7. Mantener al público en la ignorancia y la mediocridad

Hacer que el público sea incapaz de comprender las tecnologías y los métodos utilizados para su control y su esclavitud.

“La calidad de la educación dada a las clases sociales inferiores debe ser la más pobre y mediocre posible, de forma que la distancia de la ignorancia que planea entre las clases inferiores y las clases sociales superiores sea y permanezca imposibles de alcanzar para las clases inferiores (ver ‘Armas silenciosas para guerras tranquilas)”.

8. Estimular al público a ser complaciente con la mediocridad

Promover al público a creer que es moda el hecho de ser estúpido, vulgar e inculto…

9. Reforzar la autoculpabilidad

Hacer creer al individuo que es solamente él el culpable por su propia desgracia, por causa de la insuficiencia de su inteligencia, de sus capacidades, o de sus esfuerzos. Así, en lugar de rebelarse contra el sistema económico, el individuo se infravalora y se culpa, lo que genera un estado depresivo, uno de cuyos efectos es la inhibición de su acción. ¡Y, sin acción, no hay revolución!

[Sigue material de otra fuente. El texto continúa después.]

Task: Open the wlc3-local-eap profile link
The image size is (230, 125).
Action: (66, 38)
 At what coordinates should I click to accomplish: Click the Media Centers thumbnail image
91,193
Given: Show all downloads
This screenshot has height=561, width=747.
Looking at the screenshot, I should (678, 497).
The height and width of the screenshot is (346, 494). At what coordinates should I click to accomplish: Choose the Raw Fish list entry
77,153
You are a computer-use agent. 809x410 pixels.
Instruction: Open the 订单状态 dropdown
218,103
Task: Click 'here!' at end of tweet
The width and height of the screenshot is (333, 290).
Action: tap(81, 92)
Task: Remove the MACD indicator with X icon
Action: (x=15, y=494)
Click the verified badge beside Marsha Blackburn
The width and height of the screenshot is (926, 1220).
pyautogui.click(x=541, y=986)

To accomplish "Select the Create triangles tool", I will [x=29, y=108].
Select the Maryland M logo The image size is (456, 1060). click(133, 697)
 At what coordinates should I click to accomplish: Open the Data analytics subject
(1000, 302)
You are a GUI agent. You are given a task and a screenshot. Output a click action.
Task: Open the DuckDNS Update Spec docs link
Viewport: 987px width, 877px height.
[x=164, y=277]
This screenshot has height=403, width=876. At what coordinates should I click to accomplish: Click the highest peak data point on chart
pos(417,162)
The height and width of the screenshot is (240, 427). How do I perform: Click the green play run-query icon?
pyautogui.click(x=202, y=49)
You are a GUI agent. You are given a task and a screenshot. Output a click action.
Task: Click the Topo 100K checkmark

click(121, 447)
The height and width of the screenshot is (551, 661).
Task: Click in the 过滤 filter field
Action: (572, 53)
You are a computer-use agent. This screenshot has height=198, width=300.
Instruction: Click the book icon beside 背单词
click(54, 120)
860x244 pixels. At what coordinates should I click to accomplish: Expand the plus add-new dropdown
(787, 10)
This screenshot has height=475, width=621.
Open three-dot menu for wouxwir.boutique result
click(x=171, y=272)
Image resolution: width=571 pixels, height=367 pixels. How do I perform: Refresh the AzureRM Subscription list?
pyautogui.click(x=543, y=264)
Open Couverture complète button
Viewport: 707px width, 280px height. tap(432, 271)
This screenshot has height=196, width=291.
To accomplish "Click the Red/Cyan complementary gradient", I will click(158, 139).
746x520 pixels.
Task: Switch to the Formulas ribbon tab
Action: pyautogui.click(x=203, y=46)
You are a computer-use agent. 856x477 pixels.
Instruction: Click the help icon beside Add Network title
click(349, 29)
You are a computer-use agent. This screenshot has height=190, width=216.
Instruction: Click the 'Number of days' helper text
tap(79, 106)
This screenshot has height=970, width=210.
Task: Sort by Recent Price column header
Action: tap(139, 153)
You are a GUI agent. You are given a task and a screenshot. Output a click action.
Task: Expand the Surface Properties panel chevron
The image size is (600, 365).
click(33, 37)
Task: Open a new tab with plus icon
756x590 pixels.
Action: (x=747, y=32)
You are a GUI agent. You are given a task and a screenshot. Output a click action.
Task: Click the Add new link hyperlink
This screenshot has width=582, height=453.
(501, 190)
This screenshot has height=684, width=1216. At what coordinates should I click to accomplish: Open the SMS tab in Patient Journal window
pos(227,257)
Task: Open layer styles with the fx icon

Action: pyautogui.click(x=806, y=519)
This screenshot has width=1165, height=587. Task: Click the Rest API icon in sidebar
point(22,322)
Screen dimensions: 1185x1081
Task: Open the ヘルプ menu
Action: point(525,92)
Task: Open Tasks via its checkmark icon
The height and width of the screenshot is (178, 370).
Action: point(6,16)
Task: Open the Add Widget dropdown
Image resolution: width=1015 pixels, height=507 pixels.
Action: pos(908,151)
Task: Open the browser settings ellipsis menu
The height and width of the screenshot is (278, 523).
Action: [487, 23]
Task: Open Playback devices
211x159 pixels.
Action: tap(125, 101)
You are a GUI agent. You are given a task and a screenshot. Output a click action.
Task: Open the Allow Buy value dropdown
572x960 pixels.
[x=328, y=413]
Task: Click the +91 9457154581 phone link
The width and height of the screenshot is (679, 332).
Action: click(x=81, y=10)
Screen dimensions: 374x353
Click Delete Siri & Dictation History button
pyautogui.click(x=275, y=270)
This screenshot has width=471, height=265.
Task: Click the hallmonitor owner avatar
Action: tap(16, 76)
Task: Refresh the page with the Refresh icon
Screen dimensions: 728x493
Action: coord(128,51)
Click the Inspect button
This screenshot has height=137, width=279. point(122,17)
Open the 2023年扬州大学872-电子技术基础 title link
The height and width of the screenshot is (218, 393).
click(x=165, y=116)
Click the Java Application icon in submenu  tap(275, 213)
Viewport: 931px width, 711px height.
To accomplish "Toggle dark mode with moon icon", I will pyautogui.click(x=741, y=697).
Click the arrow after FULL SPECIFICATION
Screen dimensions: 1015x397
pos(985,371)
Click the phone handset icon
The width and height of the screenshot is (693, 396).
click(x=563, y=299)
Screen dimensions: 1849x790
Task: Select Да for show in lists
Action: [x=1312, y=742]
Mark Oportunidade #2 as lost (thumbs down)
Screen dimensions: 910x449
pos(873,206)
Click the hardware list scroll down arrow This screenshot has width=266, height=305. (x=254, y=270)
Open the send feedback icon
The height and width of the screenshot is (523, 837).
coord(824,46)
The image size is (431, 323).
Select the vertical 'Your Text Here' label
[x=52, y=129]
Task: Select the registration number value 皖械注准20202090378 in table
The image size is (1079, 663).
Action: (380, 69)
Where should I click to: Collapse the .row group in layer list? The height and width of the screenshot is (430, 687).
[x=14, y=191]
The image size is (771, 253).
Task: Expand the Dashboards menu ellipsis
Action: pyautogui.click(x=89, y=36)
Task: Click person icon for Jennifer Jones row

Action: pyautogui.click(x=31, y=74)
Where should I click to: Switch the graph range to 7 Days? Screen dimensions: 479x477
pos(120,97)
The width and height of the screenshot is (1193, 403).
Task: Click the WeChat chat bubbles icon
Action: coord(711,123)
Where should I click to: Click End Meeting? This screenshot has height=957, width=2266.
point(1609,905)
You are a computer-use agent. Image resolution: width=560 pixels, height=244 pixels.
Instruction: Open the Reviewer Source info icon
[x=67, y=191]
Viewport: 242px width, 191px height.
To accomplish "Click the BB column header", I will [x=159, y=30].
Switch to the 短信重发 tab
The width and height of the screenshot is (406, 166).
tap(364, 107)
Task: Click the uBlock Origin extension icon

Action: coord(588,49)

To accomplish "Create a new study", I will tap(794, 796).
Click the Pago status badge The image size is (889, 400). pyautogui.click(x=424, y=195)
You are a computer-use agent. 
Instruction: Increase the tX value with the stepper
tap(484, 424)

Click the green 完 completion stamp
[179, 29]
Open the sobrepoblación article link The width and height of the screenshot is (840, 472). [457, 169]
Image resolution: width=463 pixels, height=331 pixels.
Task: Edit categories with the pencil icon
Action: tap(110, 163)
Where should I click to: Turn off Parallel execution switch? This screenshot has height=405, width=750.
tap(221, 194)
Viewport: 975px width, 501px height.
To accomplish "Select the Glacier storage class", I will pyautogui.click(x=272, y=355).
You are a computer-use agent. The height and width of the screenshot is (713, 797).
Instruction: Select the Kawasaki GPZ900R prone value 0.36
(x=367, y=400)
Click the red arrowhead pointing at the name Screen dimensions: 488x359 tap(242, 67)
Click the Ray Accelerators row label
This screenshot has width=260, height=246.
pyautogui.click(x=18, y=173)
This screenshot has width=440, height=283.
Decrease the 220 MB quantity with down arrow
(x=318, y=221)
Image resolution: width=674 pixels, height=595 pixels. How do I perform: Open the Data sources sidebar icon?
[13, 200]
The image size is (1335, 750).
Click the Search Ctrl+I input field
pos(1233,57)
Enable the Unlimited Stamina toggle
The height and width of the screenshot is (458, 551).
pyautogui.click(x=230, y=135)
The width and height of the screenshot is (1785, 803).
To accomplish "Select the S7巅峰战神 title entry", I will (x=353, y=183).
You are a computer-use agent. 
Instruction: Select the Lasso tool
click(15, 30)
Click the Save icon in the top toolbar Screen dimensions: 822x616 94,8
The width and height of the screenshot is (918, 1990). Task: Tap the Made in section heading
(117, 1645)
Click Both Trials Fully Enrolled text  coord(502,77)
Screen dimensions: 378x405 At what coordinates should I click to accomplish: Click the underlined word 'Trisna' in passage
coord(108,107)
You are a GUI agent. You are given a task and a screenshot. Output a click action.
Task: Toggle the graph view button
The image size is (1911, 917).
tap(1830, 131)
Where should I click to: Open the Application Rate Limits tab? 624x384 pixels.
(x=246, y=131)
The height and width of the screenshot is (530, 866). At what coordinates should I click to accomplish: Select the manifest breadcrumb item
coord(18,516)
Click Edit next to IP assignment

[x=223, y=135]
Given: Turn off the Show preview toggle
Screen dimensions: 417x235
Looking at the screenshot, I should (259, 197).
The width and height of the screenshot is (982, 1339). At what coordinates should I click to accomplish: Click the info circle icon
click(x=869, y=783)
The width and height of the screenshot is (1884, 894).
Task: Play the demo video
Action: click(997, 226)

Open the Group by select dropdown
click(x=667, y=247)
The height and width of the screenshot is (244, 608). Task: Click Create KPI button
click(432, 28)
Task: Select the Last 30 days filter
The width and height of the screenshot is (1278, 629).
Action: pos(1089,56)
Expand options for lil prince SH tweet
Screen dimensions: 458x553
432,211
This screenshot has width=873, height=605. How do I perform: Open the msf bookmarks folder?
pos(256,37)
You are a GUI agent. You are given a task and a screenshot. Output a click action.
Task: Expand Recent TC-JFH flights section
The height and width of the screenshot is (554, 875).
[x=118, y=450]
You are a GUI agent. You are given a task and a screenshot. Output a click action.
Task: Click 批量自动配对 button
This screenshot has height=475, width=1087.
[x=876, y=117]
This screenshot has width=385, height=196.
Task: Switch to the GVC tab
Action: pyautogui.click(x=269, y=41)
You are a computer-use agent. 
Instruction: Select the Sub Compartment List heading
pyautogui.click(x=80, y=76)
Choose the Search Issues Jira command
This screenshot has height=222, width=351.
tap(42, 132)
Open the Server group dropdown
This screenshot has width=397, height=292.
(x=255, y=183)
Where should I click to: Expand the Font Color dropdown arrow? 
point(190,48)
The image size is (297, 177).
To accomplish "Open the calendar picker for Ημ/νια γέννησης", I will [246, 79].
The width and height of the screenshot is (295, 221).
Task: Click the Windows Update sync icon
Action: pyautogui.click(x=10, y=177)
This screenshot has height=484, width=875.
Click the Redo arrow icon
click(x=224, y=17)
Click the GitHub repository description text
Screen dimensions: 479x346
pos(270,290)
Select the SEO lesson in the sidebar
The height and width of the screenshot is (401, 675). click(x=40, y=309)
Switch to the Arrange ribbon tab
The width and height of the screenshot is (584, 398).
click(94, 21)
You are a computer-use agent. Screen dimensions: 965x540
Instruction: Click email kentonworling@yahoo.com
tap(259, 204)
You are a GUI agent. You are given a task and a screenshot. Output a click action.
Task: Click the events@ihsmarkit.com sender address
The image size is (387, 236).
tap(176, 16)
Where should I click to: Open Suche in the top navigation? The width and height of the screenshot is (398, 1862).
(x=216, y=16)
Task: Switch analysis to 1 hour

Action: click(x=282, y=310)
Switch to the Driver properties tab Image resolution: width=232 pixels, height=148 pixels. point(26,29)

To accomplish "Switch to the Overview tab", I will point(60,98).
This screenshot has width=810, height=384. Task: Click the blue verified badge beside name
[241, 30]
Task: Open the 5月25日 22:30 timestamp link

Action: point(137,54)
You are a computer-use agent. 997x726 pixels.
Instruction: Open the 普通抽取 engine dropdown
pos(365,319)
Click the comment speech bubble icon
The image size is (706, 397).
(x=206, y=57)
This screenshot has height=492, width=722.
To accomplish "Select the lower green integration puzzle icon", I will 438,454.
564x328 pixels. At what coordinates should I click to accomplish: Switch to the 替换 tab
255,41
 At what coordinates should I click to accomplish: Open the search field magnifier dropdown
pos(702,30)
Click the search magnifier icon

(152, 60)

10. Conocer a los individuos mejor de lo que ellos mismos se conocen

En el transcurso de los últimos 50 años, los avances acelerados de la ciencia han generado una creciente brecha entre los conocimientos del público y aquellos poseídas y utilizados por las elites dominantes. Gracias a la biología, la neurobiología y la psicología aplicada, el “sistema” ha disfrutado de un conocimiento avanzado del ser humano, tanto de forma física como psicológicamente. El sistema ha conseguido conocer mejor al individuo común de lo que él se conoce a sí mismo. Esto significa que, en la mayoría de los casos, el sistema ejerce un control mayor y un gran poder sobre los individuos, mayor que el de los individuos sobre sí mismos.

Conclusión con cita

“Vivir es fácil con los ojos cerrados, entendiendo mal todo lo que ves”. (John Lennon, Strawberry Fields Forever).